◆ PROBLEM: Copy exactly the lines of the records below, and only those lines, beginning with the line that contains "Task: Click the WTI原油 (USCL) title" and ending with the line that contains "Click the Insert".

[STUDY MATERIAL]

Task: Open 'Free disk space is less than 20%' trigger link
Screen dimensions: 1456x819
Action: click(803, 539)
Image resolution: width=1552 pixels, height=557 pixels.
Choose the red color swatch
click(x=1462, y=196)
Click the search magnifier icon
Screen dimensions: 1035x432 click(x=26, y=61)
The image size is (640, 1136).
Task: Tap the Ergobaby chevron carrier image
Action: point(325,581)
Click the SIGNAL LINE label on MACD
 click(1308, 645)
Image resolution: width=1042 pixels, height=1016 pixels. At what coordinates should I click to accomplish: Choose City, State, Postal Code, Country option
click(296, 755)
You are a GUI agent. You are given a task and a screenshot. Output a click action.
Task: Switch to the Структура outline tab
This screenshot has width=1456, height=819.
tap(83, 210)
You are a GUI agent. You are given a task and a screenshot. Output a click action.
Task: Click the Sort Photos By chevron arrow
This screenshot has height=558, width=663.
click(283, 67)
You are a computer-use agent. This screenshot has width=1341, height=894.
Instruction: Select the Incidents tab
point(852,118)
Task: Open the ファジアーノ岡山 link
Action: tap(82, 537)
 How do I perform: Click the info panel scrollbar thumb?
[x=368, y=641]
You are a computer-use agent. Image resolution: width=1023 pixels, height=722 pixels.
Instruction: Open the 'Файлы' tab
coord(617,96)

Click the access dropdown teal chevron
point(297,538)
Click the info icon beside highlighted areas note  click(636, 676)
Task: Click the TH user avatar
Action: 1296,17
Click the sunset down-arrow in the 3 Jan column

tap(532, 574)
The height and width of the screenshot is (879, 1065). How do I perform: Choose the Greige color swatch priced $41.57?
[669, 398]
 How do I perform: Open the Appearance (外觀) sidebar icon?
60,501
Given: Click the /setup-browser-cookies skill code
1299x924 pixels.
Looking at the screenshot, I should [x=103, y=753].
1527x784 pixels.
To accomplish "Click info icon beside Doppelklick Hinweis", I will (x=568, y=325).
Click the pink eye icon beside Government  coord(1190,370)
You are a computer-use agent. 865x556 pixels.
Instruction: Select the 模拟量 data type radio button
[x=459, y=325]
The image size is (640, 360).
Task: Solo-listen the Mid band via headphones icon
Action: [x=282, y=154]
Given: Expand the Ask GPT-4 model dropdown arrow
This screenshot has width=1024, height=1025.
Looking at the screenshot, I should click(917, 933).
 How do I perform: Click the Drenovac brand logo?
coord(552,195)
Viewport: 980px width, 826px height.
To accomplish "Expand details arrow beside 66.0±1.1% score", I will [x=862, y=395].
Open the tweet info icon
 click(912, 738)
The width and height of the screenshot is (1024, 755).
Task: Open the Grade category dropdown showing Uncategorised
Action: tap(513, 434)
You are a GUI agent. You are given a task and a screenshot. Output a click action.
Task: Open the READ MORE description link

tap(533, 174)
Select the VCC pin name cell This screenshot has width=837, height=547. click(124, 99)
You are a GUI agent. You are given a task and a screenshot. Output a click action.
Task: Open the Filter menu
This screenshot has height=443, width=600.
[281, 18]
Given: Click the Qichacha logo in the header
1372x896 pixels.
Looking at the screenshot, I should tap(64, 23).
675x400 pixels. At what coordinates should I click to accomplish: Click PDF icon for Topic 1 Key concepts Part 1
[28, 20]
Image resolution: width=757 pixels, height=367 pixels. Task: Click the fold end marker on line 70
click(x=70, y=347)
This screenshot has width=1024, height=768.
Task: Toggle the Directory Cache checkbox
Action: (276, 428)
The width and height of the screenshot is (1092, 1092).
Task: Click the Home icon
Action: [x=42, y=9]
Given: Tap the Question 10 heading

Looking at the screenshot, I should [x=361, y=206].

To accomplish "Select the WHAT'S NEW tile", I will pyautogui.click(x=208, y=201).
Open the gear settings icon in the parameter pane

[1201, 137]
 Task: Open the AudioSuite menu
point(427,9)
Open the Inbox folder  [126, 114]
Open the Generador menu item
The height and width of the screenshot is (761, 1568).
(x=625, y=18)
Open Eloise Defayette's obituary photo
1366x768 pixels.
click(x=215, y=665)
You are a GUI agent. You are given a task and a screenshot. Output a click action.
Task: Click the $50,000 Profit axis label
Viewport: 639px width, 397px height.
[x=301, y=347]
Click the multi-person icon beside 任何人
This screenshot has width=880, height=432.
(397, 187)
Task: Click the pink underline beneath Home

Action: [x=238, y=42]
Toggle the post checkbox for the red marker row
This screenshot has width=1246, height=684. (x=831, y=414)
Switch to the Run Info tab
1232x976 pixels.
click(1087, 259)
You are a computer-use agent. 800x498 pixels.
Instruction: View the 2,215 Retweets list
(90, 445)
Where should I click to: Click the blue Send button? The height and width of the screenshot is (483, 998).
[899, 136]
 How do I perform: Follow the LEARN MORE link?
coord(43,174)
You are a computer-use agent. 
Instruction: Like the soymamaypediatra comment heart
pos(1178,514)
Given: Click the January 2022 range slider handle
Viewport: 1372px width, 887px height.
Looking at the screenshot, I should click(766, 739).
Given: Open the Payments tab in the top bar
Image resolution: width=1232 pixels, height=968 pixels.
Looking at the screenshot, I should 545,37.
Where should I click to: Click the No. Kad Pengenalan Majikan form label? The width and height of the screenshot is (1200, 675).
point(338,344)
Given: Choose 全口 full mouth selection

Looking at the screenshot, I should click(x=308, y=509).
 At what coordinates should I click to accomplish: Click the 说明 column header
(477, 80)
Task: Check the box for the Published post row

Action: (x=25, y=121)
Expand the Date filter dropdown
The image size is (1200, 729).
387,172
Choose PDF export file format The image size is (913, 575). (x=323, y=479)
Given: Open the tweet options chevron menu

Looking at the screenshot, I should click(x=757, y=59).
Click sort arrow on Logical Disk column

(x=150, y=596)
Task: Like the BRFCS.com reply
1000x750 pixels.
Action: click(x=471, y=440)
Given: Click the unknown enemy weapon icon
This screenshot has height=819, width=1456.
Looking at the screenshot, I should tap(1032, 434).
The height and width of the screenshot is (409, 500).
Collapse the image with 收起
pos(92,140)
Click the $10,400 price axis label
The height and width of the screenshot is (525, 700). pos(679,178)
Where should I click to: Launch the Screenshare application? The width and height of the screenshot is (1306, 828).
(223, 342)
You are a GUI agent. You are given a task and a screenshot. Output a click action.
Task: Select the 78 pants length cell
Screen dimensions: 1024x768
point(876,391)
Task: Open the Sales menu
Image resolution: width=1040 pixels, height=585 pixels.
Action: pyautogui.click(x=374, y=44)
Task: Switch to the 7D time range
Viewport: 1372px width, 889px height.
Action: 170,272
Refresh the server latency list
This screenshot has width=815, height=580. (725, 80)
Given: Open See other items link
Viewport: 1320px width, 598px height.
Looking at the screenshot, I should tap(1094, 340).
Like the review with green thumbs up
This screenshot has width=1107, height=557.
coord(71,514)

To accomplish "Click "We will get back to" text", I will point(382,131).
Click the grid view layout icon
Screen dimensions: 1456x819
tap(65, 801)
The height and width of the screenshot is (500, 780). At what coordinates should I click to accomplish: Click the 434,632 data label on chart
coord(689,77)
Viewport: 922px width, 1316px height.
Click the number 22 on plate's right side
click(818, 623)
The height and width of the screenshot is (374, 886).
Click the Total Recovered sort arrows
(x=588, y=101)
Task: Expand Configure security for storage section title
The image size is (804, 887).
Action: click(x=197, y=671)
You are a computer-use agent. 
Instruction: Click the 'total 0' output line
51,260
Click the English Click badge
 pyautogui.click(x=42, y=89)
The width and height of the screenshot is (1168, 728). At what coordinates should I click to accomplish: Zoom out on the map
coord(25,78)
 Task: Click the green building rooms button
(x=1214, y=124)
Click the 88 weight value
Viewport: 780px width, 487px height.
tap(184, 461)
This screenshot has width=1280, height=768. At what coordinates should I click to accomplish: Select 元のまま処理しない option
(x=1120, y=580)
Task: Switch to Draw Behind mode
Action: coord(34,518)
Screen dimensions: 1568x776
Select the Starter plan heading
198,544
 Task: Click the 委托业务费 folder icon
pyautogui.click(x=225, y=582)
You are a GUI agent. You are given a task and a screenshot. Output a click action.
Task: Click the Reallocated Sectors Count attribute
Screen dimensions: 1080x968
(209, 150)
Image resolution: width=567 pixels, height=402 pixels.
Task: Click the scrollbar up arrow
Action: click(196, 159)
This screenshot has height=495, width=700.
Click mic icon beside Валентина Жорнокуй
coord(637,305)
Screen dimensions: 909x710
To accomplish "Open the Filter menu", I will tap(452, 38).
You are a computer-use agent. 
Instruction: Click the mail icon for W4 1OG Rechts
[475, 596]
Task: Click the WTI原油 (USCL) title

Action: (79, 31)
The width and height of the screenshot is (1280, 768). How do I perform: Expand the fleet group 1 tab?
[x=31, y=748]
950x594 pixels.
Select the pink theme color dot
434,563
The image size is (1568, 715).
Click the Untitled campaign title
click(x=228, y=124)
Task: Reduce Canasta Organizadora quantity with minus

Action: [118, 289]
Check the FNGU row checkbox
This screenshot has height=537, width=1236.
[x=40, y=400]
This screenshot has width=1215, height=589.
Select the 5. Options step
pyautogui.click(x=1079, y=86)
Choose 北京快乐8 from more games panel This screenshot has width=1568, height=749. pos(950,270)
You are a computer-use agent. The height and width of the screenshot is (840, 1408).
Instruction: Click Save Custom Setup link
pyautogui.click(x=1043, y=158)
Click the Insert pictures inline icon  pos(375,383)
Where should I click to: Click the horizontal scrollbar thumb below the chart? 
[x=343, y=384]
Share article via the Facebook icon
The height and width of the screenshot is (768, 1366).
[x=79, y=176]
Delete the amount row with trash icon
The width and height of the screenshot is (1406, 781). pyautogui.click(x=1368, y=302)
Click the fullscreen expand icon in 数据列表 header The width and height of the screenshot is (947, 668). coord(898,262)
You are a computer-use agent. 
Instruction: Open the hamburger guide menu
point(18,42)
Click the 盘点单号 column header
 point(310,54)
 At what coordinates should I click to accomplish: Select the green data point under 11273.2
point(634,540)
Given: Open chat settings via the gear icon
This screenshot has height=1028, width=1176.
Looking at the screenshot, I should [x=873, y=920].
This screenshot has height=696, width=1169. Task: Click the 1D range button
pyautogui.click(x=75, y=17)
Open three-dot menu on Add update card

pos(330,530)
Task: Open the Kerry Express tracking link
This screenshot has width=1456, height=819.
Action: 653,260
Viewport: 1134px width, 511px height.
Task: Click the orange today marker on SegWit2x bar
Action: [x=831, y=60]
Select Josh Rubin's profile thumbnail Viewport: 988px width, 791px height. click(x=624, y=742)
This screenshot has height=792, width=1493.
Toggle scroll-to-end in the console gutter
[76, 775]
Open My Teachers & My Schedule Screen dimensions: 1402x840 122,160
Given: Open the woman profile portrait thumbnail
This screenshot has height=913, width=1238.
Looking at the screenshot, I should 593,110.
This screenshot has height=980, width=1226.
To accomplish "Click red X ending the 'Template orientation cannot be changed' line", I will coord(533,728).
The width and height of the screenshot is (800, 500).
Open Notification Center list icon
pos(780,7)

[/STUDY MATERIAL]

◆ RESPONSE TO THIS EXERCISE:
Task: Click the WTI原油 (USCL) title

Action: (79, 31)
The width and height of the screenshot is (1280, 768). How do I perform: Expand the fleet group 1 tab?
[x=31, y=748]
950x594 pixels.
Select the pink theme color dot
434,563
The image size is (1568, 715).
Click the Untitled campaign title
click(x=228, y=124)
Task: Reduce Canasta Organizadora quantity with minus

Action: [118, 289]
Check the FNGU row checkbox
This screenshot has height=537, width=1236.
[x=40, y=400]
This screenshot has width=1215, height=589.
Select the 5. Options step
pyautogui.click(x=1079, y=86)
Choose 北京快乐8 from more games panel This screenshot has width=1568, height=749. pos(950,270)
You are a computer-use agent. The height and width of the screenshot is (840, 1408).
Instruction: Click Save Custom Setup link
pyautogui.click(x=1043, y=158)
Click the Insert pictures inline icon  pos(375,383)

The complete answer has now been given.